DIRECTIVE ▸
Present the lines of the material that follow, starting with the line containing "You are a GUI" and continuing through the end of the material, as a Markdown table with the columns Row and Line. Skip blank lines and leave the pictures out.

EXTRACTED DATA ▸

● ● ● ●

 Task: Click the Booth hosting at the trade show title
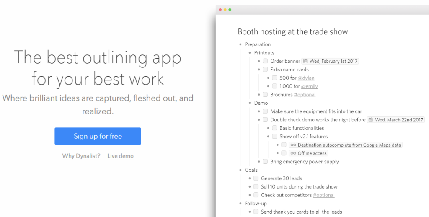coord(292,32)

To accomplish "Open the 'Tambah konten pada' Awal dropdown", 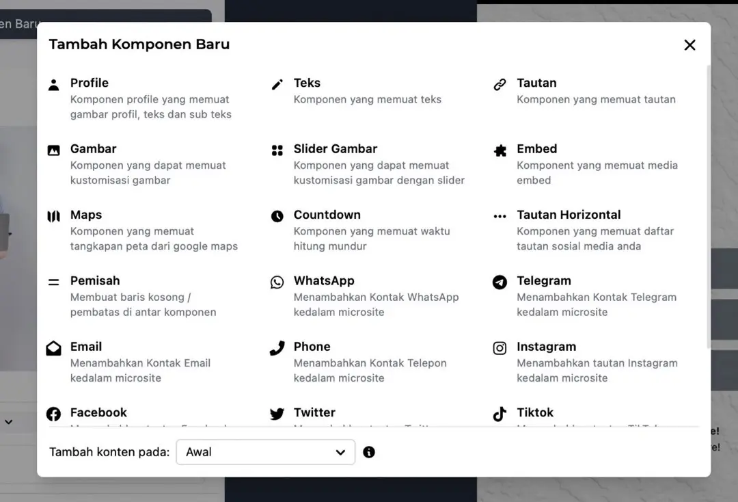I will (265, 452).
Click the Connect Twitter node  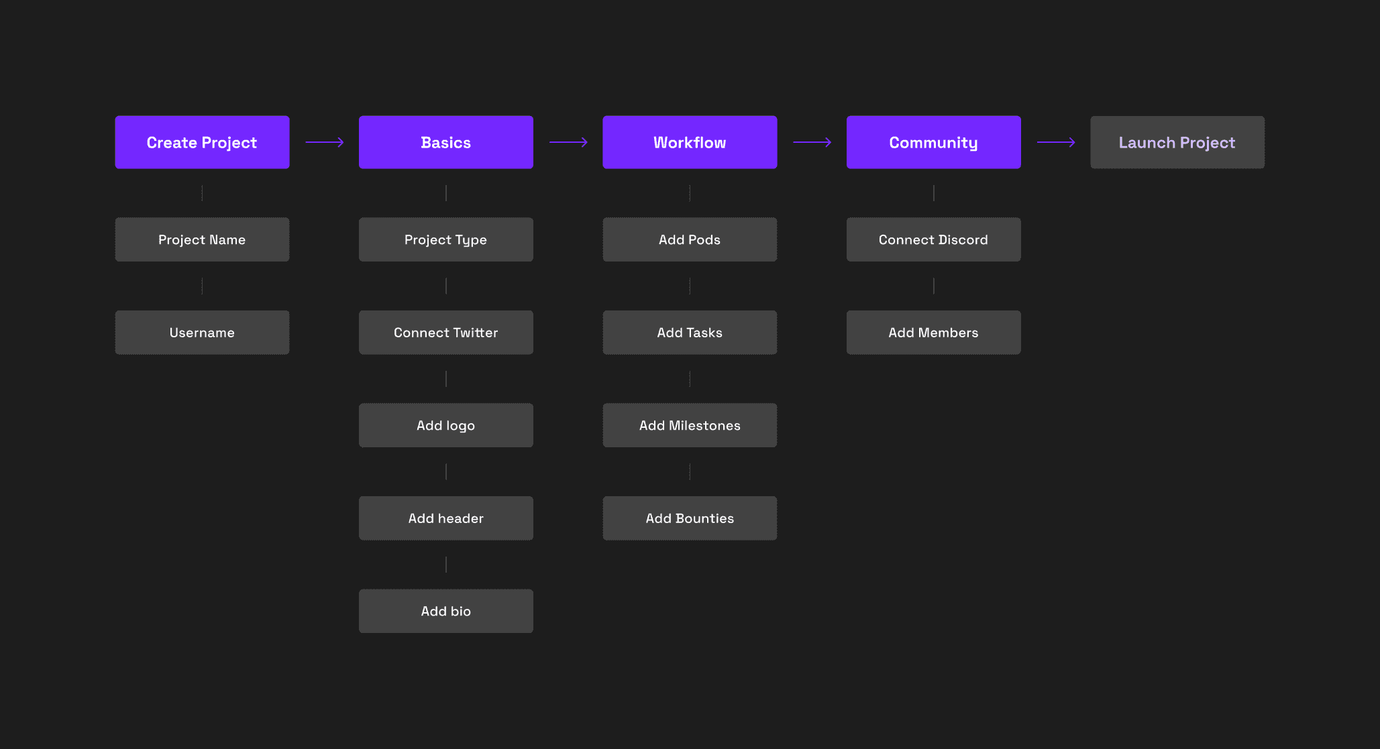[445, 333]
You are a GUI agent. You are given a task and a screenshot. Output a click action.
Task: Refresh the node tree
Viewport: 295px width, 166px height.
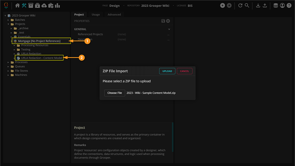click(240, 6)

● ● ● ●

EXPECTED ANSWER ▸
| Row | Line |
|---|---|
| 1 | You are a GUI agent. You are given a task and a screenshot. Output a click action. |
| 2 | Task: Refresh the node tree |
| 3 | Viewport: 295px width, 166px height. |
| 4 | click(240, 6) |